The data
○ ○ ○
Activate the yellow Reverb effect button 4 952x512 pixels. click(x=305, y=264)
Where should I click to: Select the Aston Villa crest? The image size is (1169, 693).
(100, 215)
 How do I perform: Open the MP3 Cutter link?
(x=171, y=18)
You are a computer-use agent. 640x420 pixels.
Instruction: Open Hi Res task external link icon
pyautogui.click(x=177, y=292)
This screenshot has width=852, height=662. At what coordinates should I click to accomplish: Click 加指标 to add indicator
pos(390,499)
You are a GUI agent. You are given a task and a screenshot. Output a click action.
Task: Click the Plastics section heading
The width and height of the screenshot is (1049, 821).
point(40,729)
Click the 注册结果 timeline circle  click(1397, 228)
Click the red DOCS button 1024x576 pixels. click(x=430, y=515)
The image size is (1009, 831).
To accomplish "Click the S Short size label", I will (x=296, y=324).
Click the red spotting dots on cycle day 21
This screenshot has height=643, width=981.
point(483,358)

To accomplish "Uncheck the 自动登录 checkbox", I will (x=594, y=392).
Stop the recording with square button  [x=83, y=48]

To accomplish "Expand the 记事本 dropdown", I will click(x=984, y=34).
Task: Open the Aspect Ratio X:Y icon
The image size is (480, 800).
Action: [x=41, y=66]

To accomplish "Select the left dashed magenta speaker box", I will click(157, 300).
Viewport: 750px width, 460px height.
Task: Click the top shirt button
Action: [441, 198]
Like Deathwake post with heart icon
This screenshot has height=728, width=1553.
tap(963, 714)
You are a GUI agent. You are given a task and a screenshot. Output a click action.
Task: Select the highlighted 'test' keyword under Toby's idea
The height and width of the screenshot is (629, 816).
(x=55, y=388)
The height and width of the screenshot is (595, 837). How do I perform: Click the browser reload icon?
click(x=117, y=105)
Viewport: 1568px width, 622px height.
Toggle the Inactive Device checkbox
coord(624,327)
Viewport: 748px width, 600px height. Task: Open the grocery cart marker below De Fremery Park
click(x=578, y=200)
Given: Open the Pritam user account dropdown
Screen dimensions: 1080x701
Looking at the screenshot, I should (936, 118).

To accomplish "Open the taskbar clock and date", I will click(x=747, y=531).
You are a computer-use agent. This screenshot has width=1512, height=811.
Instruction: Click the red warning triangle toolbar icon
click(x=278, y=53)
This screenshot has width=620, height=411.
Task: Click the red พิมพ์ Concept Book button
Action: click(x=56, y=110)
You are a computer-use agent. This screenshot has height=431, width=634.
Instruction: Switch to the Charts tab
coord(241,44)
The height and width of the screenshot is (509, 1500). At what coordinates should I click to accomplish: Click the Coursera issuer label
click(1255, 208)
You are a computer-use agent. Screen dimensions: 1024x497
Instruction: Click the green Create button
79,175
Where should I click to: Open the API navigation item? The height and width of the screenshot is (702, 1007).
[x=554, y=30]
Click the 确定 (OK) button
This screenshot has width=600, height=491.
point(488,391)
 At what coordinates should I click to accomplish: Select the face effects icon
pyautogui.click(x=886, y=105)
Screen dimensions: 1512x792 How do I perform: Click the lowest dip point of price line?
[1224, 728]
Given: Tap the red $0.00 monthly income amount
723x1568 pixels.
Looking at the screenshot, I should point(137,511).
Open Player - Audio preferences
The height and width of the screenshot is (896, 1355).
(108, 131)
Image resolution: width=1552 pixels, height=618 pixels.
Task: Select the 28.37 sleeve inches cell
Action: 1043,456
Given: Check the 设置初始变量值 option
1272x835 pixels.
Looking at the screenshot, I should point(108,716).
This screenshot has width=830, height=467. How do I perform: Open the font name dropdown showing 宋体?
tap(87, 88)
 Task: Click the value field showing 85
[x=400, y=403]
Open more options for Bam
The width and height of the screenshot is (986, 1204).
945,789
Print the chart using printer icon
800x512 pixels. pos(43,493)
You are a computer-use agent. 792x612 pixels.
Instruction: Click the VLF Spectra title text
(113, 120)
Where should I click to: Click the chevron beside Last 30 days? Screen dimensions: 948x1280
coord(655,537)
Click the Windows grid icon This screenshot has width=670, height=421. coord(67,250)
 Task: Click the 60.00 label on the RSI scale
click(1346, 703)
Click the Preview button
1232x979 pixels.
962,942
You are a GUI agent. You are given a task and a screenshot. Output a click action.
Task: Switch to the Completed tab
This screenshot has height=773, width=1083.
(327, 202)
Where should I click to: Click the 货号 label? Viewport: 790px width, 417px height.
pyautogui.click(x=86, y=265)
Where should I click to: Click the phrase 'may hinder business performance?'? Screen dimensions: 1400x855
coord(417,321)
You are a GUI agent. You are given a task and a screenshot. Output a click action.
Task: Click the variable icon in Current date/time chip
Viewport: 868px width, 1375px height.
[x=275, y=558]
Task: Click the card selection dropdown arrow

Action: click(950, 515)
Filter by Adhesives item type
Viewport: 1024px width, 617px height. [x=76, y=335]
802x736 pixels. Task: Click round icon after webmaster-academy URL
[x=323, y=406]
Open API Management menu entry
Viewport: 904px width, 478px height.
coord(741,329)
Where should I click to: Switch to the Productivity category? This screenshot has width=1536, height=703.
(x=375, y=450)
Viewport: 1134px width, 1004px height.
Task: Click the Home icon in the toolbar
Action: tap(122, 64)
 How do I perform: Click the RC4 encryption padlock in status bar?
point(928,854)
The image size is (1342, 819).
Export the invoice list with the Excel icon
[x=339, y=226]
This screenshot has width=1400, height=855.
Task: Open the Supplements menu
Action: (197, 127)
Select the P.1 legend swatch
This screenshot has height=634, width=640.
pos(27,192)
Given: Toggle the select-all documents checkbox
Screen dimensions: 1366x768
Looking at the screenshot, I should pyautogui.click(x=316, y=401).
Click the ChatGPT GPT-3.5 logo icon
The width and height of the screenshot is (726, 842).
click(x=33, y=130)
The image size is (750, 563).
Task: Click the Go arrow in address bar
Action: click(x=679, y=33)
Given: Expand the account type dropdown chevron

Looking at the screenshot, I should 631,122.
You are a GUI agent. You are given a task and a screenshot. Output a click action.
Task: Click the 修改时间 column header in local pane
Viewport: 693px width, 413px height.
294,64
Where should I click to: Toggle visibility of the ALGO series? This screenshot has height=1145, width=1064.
○ ○ ○
Your task
The answer must consist of every line in the records above that contains the word "computer".

Response for this exercise
You are a computer-use agent. 640x420 pixels.
You are a computer-use agent. This screenshot has width=1512, height=811.
You are a computer-use agent. This screenshot has height=431, width=634.
You are a computer-use agent. Screen dimensions: 1024x497
You are a computer-use agent. 792x612 pixels.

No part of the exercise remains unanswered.